Réunion du 15 mars 2011 à 15h00
Immigration intégration et nationalité — Explications de vote

Photo issue du site de l'Assemblée nationale ou de WikipediaSandrine Mazetier :

Monsieur le président, mes chers collègues, monsieur le ministre, jeudi dernier, alors que nous achevions l'examen, en seconde lecture, de ce projet de loi, le Conseil constitutionnel a prononcé à l'encontre de la loi LOPPSI II la plus lourde censure de son histoire. Quant au projet de loi « Immigration, intégration et nationalité », nous avions souligné, dès la première lecture, qu'il comportait d'emblée bien des dispositions anticonstitutionnelles, sans rapport d'ailleurs avec les directives qu'il prétendait transposer. Les sénateurs ont partagé notre analyse, mais vous avez balayé toutes leurs avancées.

L'introduction en seconde lecture de dispositions nouvelles, en particulier sur la nationalité, vous expose encore davantage à la censure et au rappel cinglant de quelques évidences sur ce qui fonde notre socle de droits et celui que nous avons en partage dans cet espace politique et démocratique unique au monde qu'estt l'Europe.

Il en va ainsi du principe de nécessité et de proportionnalité des peines garanti, depuis l'avènement de la République, par l'article 8 de la Déclaration des droits de 1789 qui dispose que : « La loi ne doit établir que des peines strictement et évidemment nécessaires […] ». Or ce n'est bien sûr pas le cas pour l'essentiel du texte, tel l'infâme article 21 ter sur les mariages dits gris, qui punit de sept ans d'emprisonnement, c'est-à-dire autant que pour la traite des êtres humains, un nouveau délit : l'insincérité des intentions matrimoniales.

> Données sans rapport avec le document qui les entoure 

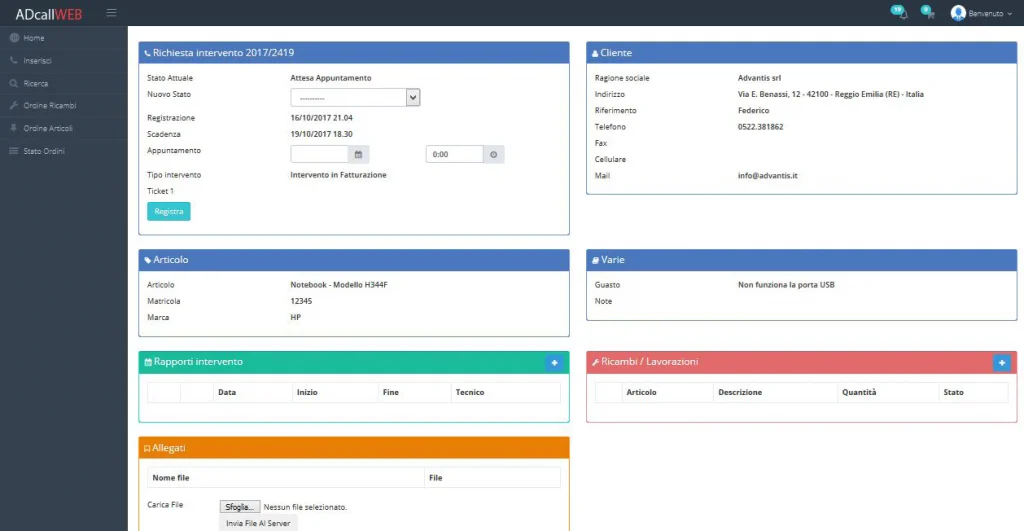Open Stato Ordini in the sidebar
1024x531 pixels.
[44, 151]
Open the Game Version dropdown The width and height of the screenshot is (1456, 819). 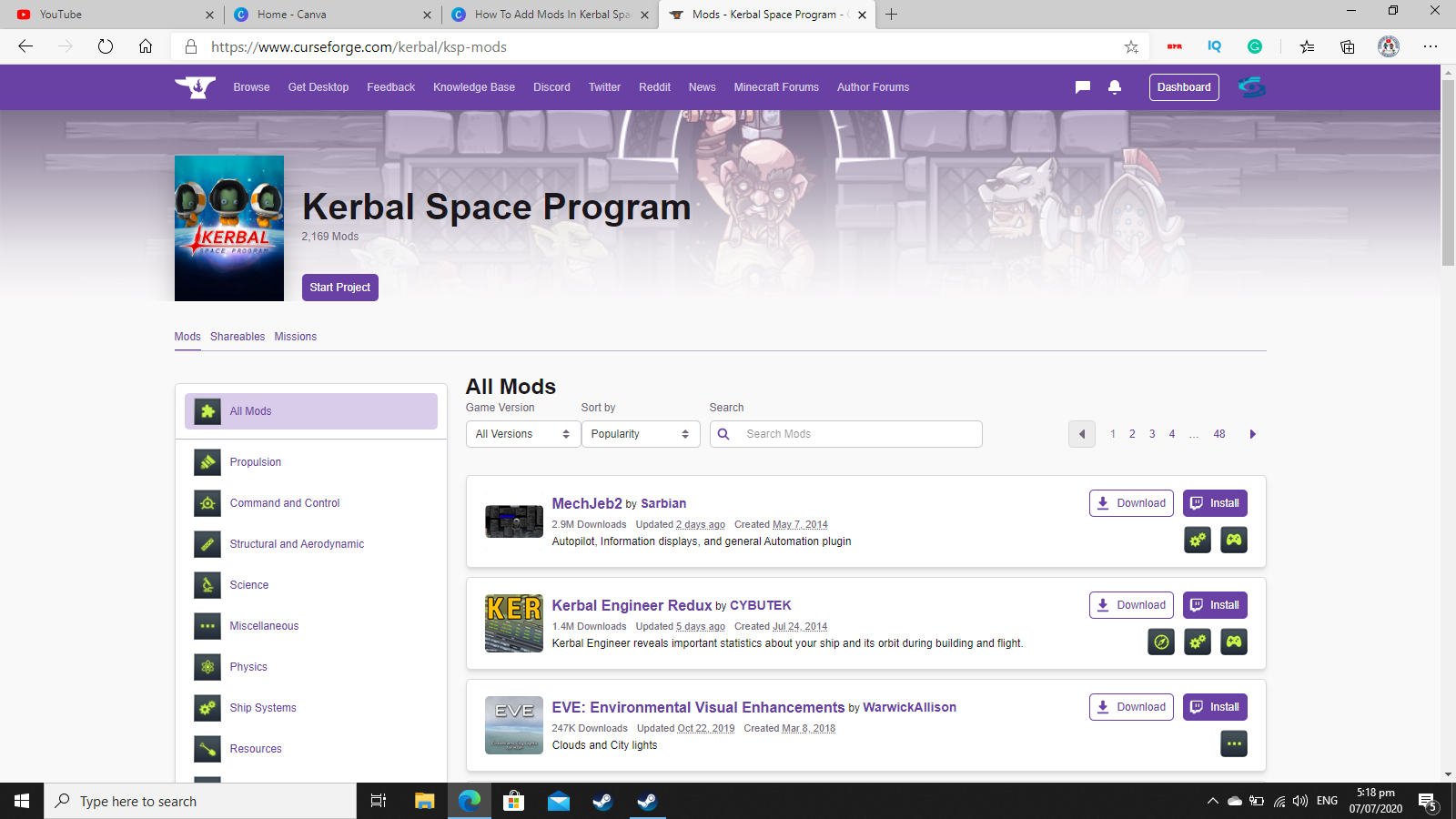click(x=522, y=434)
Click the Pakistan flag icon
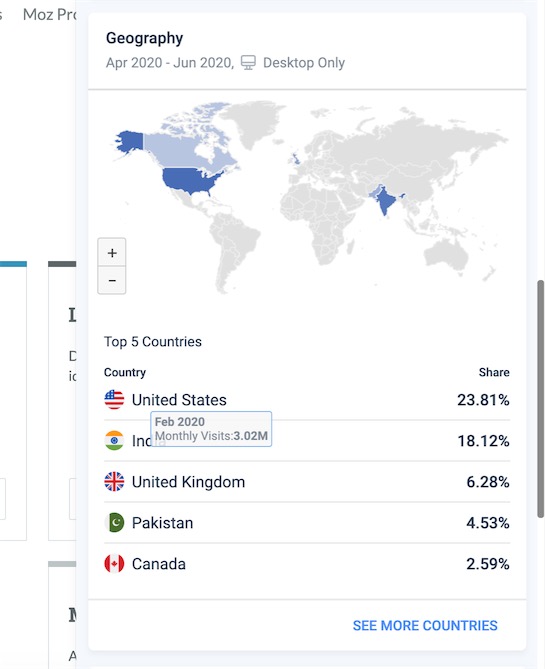The height and width of the screenshot is (669, 545). pos(114,523)
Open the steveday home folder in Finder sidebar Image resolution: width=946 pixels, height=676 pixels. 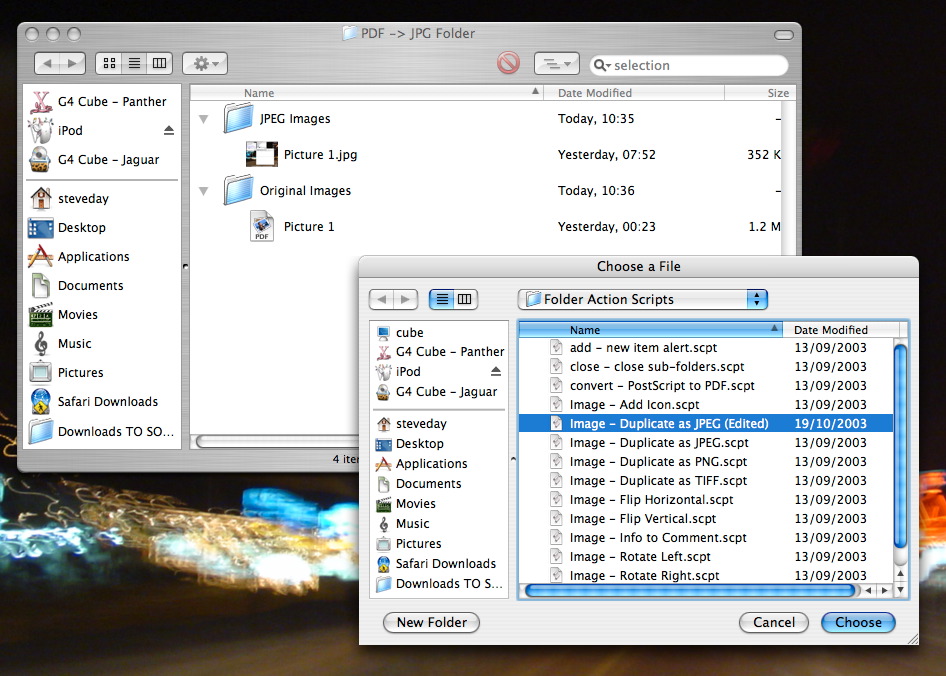click(40, 199)
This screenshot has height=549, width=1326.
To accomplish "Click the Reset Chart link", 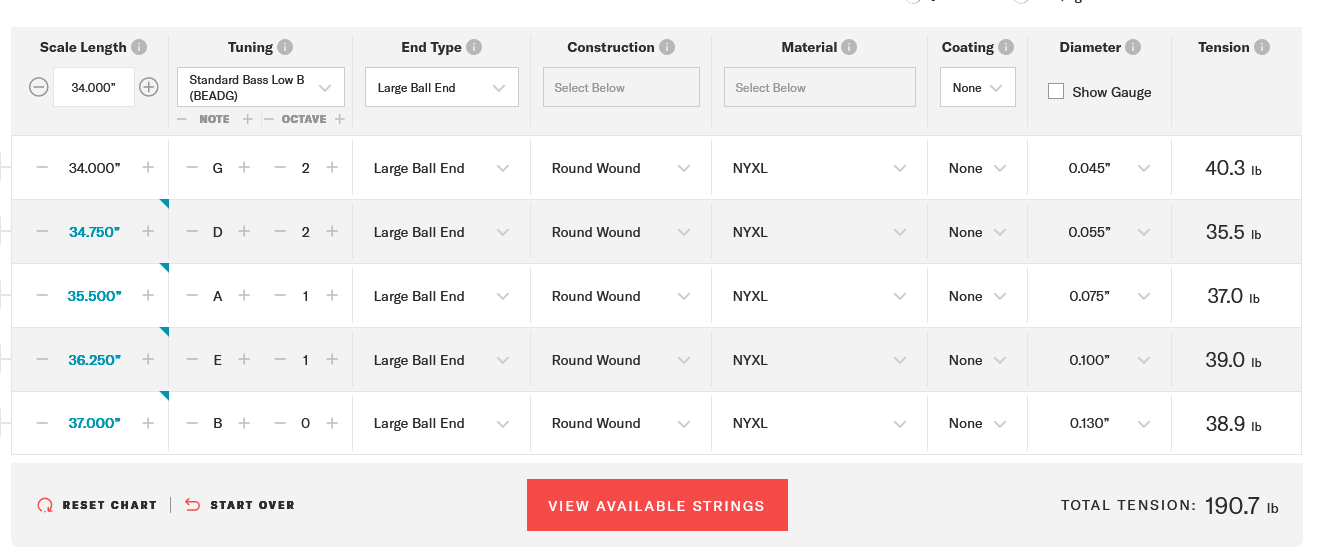I will [97, 505].
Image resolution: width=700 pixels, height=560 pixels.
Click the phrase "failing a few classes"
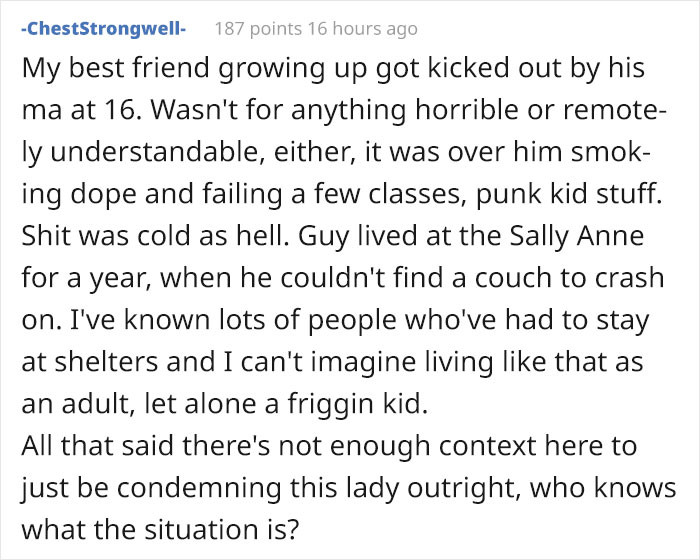(334, 195)
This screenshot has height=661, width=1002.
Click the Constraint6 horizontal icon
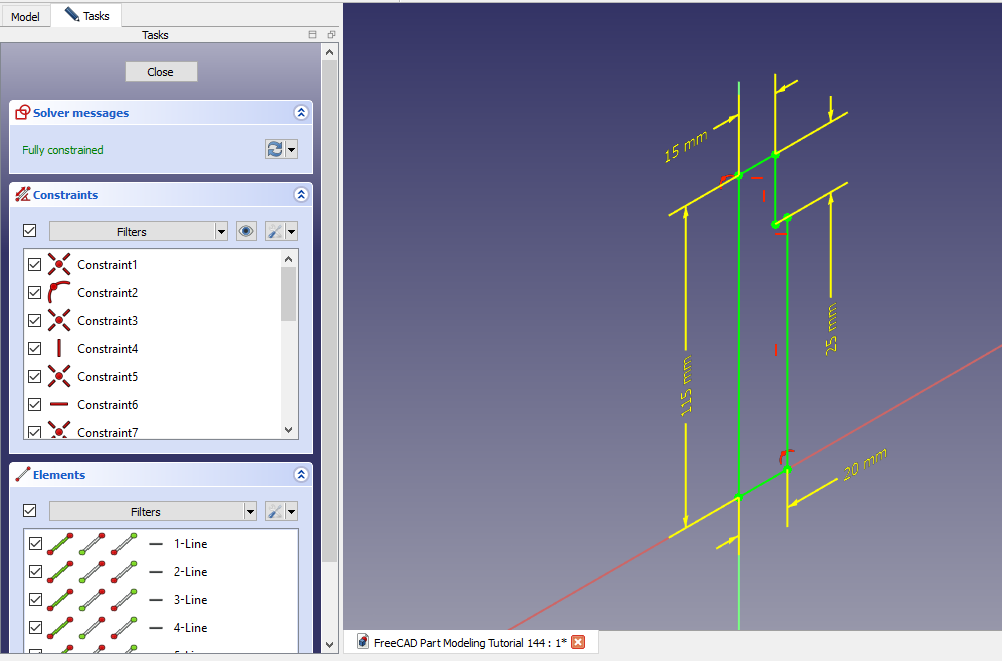click(59, 405)
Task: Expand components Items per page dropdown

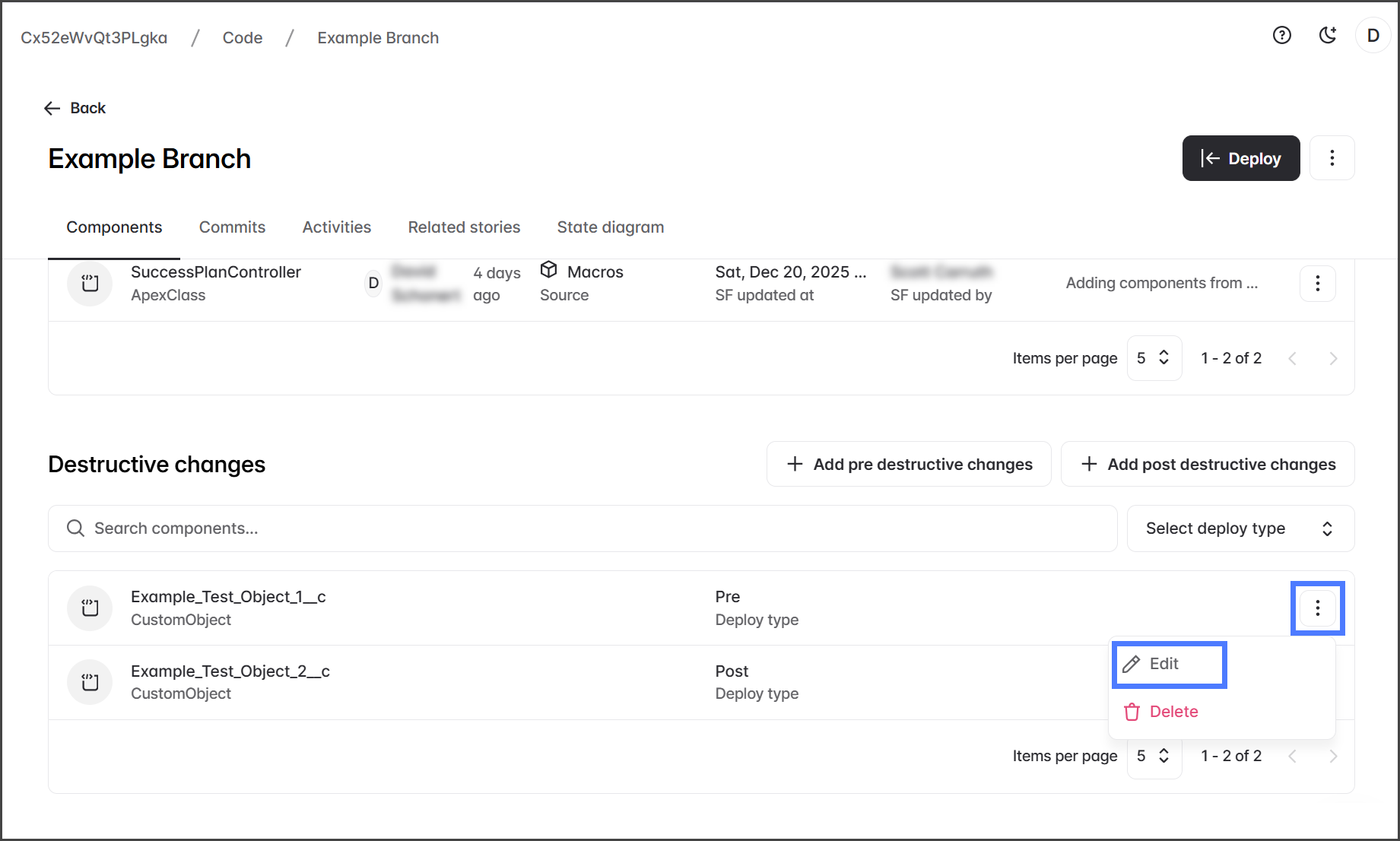Action: 1154,358
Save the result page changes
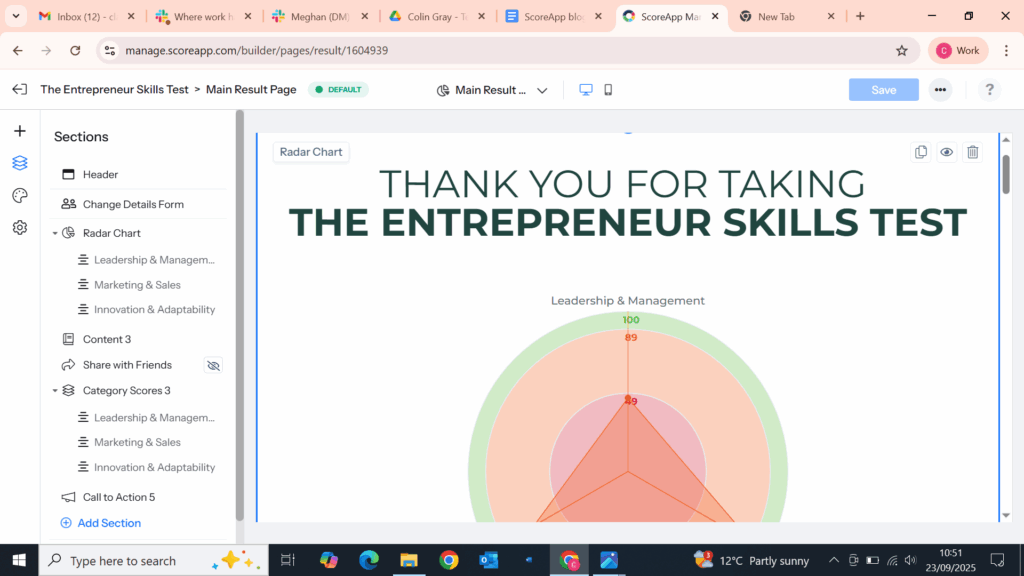 tap(883, 89)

Délit impossible à établir, qui n'est créé que pour instiller toujours le même poison de la suspicion sur les mariages mixtes.

Même chose pour l'insupportable peine administrative automatique de bannissement prévue à l'article 24, alors que la jurisprudence du Conseil constitutionnel est constante depuis 1993, date à laquelle il avait précisé que « tout arrêté de reconduite à la frontière entraînant automatiquement une sanction d'interdiction du territoire (...) ne répond pas à l'article 8 de la Déclaration de 1789 ».

À n'en pas douter, le Conseil constitutionnel trouvera beaucoup à dire sur la latitude laissée à l'administration, loin du regard du juge, sur le refus d'accorder un délai de départ volontaire, que privilégie pourtant la directive « Retour », ou sur l'ensemble des dispositions prévoyant l'éloignement des ressortissants communautaires, sans tenir compte de leur situation personnelle. Outre la censure, ces dispositions vaudront probablement à la France la honte de condamnations au niveau européen.

Je ne reviens pas sur l'article 34 et les audiences en centre de rétention administrative, inappropriées à la nécessité, rappelée dans la censure de la LOPPSI 2, de « statuer publiquement ».

Sur la forme, le Conseil constitutionnel a également sanctionné l'introduction en deuxième lecture de dispositions nouvelles. À cet égard, vous n'y êtes pas allés de main morte : C'est encore ce que vous avez fait la semaine dernière, pour calmer vos ultras.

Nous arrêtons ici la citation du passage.